© 2022 CX LavenderPolicies
4 minute read
It must be a mix of uppercase and lowercase letters, numbers and special characters. It must not include names or words that can be found in the dictionary. It must be hard to guess but easy enough for you to remember. And above all, it must never be written down.
These are the rules that give me a headache every time I’m asked to set up a password for something. And with more of our lives moving online, we’re being asked to create more and more passwords... and remember them. But isn’t the concept of passwords flawed, considering that for a password to be difficult enough for a hacker to guess, it also has to be difficult for me to remember?
I am more of a visual person. Remembering names is hard enough, remembering all the different passwords to my various accounts seems like an impossible feat. But I was happy to learn that I’m not alone in my struggle. A recent study found that 78% of people will have reset their password to a personal account in the last 90 days1.
Remembering one password isn’t the problem, remembering dozens of them is. The passwords I enter daily like those for my laptop, phone and bank account are constantly being reinforced in my memory. But those I only enter once a month, or a handful of times a year, like passwords to online shopping accounts, I can never remember when I need them. Our brains can only hold so much information, and if I’m not using these passwords frequently enough, they’re replaced with other priorities like work deadlines or remembering to buy more nappies on the way home. Reusing the same password for multiple platforms isn’t really an option either, since it creates a big security risk.

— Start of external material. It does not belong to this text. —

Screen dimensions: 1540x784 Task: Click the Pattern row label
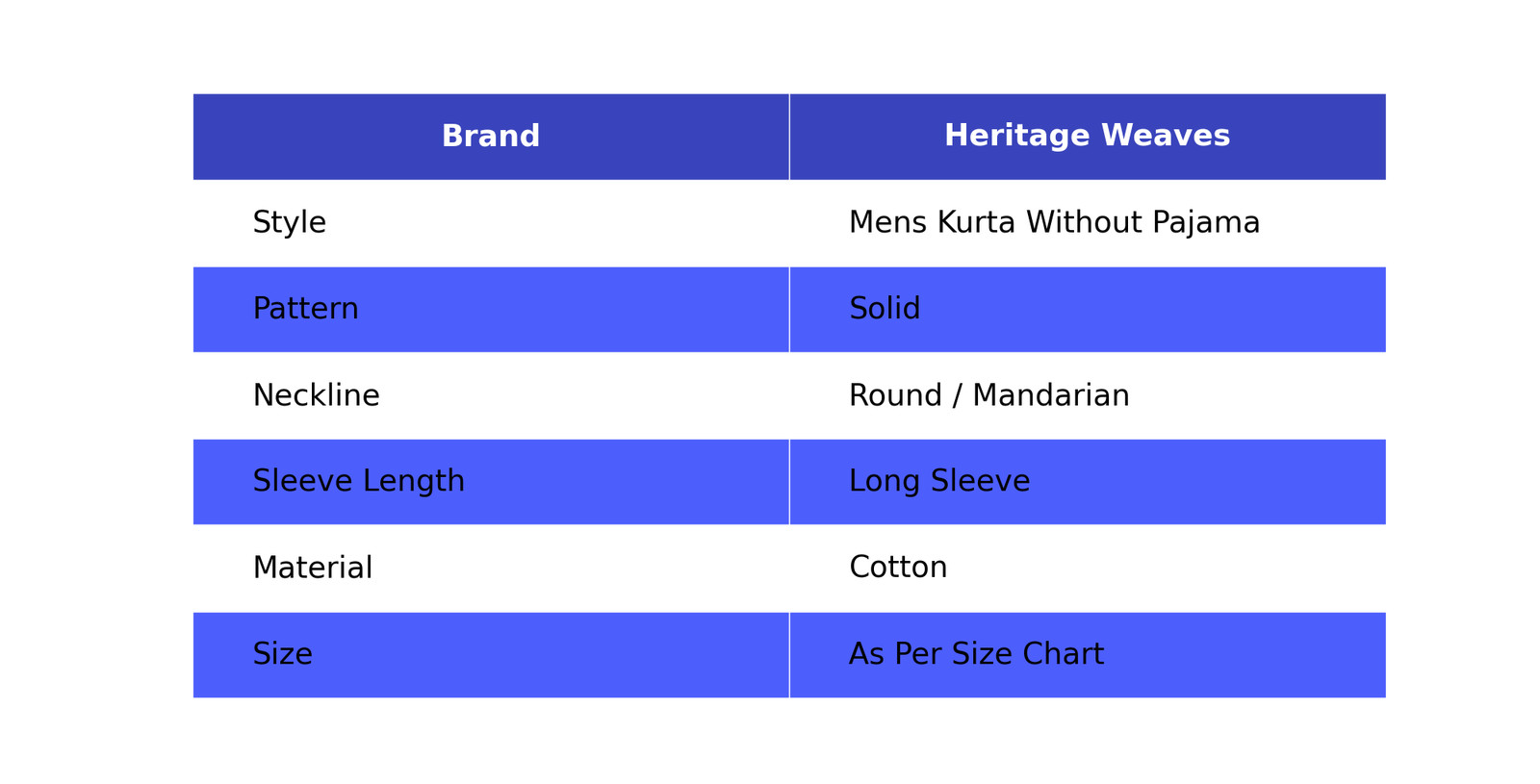click(305, 309)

When online shopping, I regularly find myself abandoning my cart during the checkout stage because I get frustrated trying to remember my customer account login. A joint study conducted by MasterCard and the University of Oxford revealed that a third of customers are lost at checkout because they can’t remember their passwords, and 18% of cart abandonment is due to password reset issues2. With 40% of ecommerce transactions being impulse purchases, any interruption to the transaction gives a customer the chance to question whether they really need that third pair of white sneakers. For businesses, it’s responsible for millions of dollars in lost revenue.
Online shopping is more competitive than ever these days. The last thing your business wants is for your customers to shop at one of your rival stores purely because they can’t remember their password to their account with you, and can’t be bothered resetting it.
But while passwords are the source of so much frustration, they are becoming more and more important as online security attacks increase.
“The last thing your business wants is for your customers to shop at one of your rival stores purely because they can’t remember their password…and can’t be bothered resetting it.”
Instead of forcing customers to use a complicated password, businesses need to start offering alternatives that make life easier for customers.
Already many companies are offering access to password managers. This software stores all the user’s passwords in an encrypted format, only accessible with a master password. It provides strong security without asking the user to remember a million different variations.
Another alternative for those who are not comfortable with password managers, are Knowledge Based Authentications (KBA). These verify the user’s identity by asking them a personal question – such as their mother’s maiden name or their first pet’s name. Although easier to remember, the answers to these can be found by hackers.
The best solution for businesses is to consider integrating biometric technology, like fingerprint and facial recognition, into their platforms. It’s already used on smart phones and other personal electronic devices, and has been readily adopted by security-conscious businesses like banks for use in their mobile banking applications. It’s not only extremely hard to recreate, which provides higher security than traditional passwords, it’s also simpler and quicker for the user. Win-win.
With more and more of our lives moving online, the expectation for users to remember multiple passwords for their different accounts is unreasonable. The move towards a single system that allows users to verify their identity quickly and safely everywhere, seems inevitable. While biometric recognition technology is a large financial investment, if businesses want to keep up, investing could become a necessity.